Review: Monkey Bars

This is sweet, unpretentious drama.

BT Burton Talyor Chris Goode drama Monkey Bars OUDS Oxford Playhouse Theatre verbatim

Verbatim theatre thrives on weird combinations off voices and bodies.

Travesti, a Fringe First-winning show in 2013, put women’s voices in male bodies. Robin Soans’s Mixed Up North explored racial tension by doing the same with people of different races and ethnicities.

Monkey Bars proves another PB&J combination by placing children’s words in (semi)adult bodies, asking the question: how much do we really listen to children?

The pitfall with a lot of these combinations is that eventually the novelty of hearing/seeing mismatched bodies/words can wear off. In Monkey Bars, director Siwan Clark carefully avoids this by creating two predominant kinds of scenes.

The first is what you’d expect, and usually comic; the adult actors speak and act like children. The second kind, however, is more inventive. Children’s words are stylised and spoken to make them seem like adult conversations.

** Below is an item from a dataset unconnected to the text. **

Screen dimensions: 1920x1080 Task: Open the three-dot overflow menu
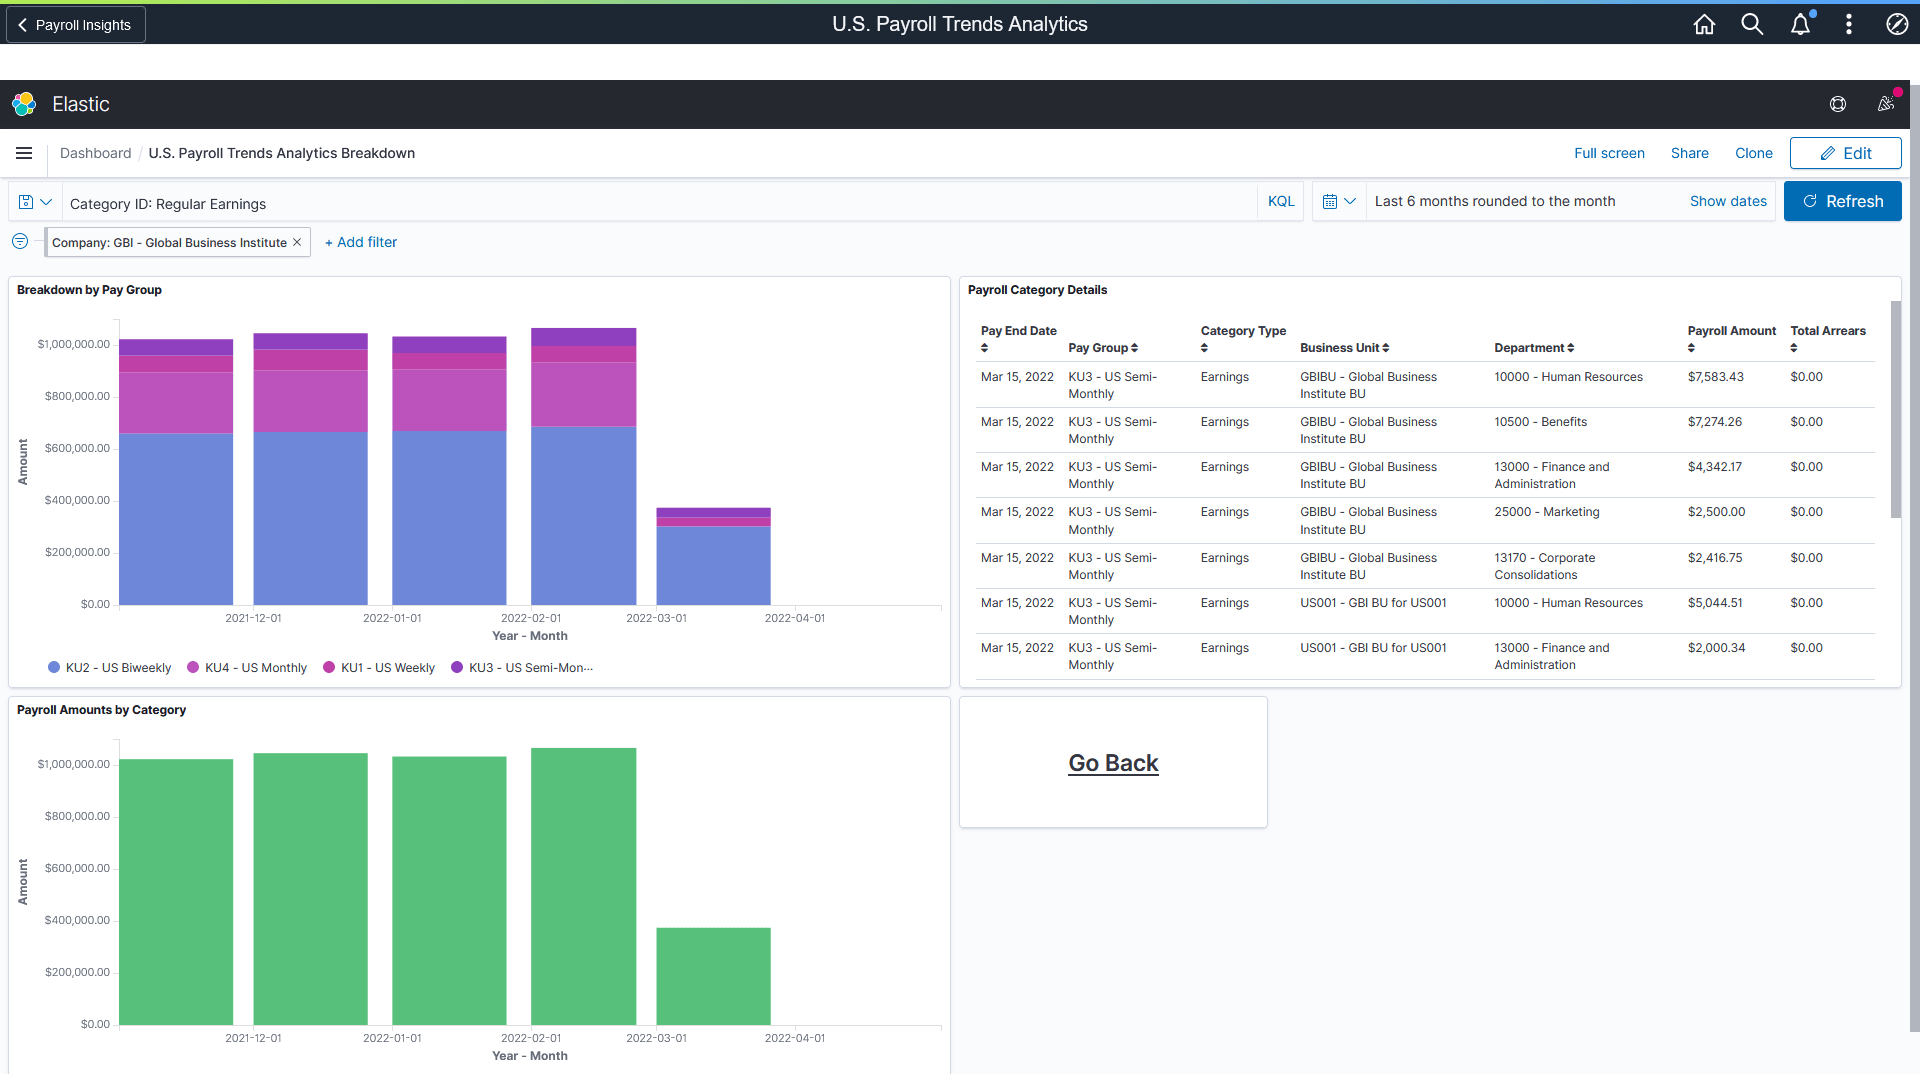pos(1849,24)
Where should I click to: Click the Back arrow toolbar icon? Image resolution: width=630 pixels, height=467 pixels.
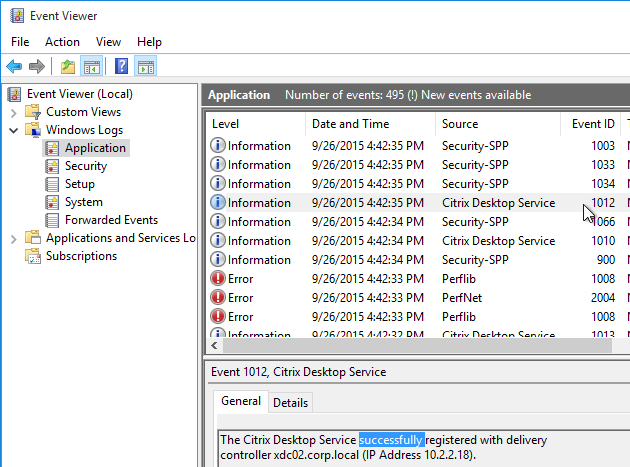(14, 67)
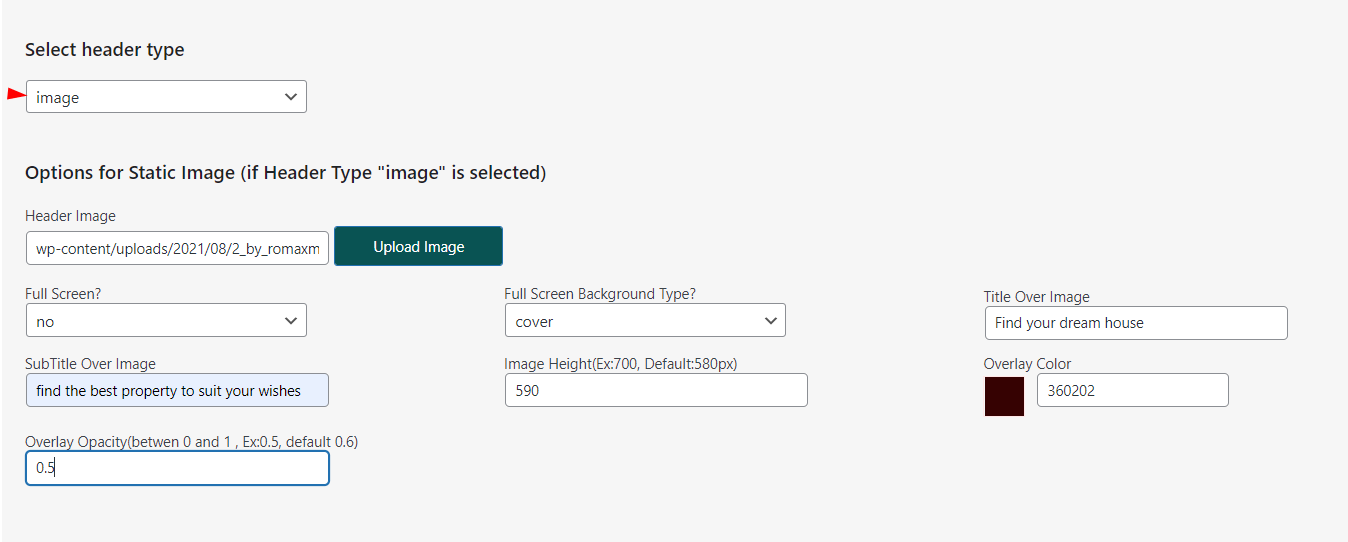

Two scenes of the second kind spring to mind. The first cast children’s compliments as a kind of flirting, with the actors paired across the stage in romantic positions.

The second was a dinner party scene, portrayed with great energy by the entire cast, and tragicomically interrupted by Calam Lynch’s story of how his character fell off his bike.

The more child-appropriate material is interrupted intermittently by darker or more volatile scenes.

The play does a quick brush stroke of the political landscape, with the children giving their perspectives on war, tax, the Olympics, gender and religion.

Possible the funniest scene in the play is the gender scene, which is portrayed as a talk show between two female (Charlotte Fraser and Ros Brody) and two male (Ben Goldstein and Freddie Popplewell) panelists.

On being asked why ‘boys are sillier than girls’, Ros Brody answers ‘because they have the silly feeling in them’ and when interrupted screams ‘SORRY?’ in a authoritative tone that had the audience in stitches.

Other scenes took the darkness of their subject matter to create a real sense of unease. Two of the boys (Freddie Popplewell and Ben Goldstein) play boules and talk about divorce.

Though their tone remains casual throughout, we slowly learn that one of the boys has parents who domestically abuse each other.

The production is managed simply and well. Small cut-scenes where only one child (Connie Treves) is lit on stage, as she shares a story about a garden near her house, create moments of simple intimacy.The use of chalk to draw the stage furniture was also very compelling.

Monkey Bars is very much the opposite of your typical Oxford play. The acting is deft, the staging uncomplicated yet striking and the scenes neatly crafted. This is sweet, unpretentious drama.